[Collected data entries]
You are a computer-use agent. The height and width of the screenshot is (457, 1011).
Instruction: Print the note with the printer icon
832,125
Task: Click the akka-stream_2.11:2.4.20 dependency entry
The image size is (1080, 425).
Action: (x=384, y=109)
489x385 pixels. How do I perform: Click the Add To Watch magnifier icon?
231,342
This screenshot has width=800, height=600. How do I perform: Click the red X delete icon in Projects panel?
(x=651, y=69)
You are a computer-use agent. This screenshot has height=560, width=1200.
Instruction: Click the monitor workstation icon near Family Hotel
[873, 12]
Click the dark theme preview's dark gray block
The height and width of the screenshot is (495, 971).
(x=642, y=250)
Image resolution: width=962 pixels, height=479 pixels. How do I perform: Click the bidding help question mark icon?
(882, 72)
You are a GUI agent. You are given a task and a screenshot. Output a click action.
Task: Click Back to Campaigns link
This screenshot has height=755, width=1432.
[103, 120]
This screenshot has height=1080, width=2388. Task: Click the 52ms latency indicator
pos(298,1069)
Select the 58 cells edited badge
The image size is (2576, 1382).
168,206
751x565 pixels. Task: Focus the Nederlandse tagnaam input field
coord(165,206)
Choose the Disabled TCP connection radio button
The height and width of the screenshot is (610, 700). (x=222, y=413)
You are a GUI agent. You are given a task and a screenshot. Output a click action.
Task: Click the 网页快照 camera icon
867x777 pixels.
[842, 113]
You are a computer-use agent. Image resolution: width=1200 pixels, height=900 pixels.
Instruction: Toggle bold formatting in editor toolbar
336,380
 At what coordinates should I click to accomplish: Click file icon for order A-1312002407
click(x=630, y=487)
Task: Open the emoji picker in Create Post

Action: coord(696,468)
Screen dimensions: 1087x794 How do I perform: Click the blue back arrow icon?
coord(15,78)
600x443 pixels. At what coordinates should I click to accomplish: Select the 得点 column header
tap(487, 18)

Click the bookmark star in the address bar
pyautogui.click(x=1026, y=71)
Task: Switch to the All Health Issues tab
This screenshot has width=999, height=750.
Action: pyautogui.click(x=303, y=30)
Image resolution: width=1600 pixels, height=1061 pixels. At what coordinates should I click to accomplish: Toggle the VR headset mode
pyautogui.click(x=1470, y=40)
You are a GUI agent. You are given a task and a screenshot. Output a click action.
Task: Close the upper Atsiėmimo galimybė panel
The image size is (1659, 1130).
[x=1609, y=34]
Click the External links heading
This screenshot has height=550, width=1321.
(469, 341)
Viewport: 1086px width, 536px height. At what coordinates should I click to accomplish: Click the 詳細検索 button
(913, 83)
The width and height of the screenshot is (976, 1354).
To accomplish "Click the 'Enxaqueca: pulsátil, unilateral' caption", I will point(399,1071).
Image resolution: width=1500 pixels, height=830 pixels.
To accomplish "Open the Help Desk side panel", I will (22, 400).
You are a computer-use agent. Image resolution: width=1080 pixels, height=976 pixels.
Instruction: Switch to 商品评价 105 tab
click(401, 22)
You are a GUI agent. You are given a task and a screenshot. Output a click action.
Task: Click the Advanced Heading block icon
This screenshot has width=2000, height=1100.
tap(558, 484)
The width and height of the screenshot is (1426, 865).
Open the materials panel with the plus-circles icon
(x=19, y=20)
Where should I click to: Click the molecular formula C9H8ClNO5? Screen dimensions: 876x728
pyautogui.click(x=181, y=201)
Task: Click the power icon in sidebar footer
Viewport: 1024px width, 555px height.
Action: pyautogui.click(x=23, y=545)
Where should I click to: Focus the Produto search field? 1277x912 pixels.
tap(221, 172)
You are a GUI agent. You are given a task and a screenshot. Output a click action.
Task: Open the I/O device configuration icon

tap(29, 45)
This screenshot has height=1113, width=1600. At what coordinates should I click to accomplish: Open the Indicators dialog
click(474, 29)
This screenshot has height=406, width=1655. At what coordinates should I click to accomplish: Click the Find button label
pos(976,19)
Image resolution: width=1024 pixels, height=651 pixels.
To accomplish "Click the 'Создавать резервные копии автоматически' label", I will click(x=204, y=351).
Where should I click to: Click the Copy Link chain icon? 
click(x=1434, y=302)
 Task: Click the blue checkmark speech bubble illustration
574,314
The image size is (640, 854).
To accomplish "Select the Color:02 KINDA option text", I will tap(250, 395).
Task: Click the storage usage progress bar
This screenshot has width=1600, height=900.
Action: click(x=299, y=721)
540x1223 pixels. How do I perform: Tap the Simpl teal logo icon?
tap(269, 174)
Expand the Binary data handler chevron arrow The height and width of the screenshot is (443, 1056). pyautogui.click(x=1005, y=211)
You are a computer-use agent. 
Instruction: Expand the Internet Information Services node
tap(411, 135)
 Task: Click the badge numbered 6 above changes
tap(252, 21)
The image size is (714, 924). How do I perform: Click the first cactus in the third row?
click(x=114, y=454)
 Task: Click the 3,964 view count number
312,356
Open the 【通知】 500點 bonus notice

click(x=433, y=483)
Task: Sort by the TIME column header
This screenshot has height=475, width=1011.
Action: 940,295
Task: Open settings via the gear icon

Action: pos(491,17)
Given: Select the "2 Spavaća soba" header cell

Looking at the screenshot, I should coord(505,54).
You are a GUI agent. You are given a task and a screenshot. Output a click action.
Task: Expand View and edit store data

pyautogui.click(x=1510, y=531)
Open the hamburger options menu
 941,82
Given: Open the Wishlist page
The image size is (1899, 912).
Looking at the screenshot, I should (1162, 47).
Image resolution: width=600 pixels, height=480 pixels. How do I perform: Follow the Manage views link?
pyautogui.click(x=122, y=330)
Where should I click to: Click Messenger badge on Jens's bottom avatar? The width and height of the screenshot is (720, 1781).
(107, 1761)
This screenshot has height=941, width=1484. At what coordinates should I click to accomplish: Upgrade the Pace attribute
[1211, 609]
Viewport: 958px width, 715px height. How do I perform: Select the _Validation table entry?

=== Instructions to follow ===
Find the lines in the data that include "will", then copy each of them.

=== Solution ===
To accomplish "Click the 'Enxaqueca: pulsátil, unilateral' caption", I will point(399,1071).
To accomplish "Open the Help Desk side panel", I will (22, 400).
To accomplish "Click the 'Создавать резервные копии автоматически' label", I will click(x=204, y=351).
To accomplish "Select the Color:02 KINDA option text", I will tap(250, 395).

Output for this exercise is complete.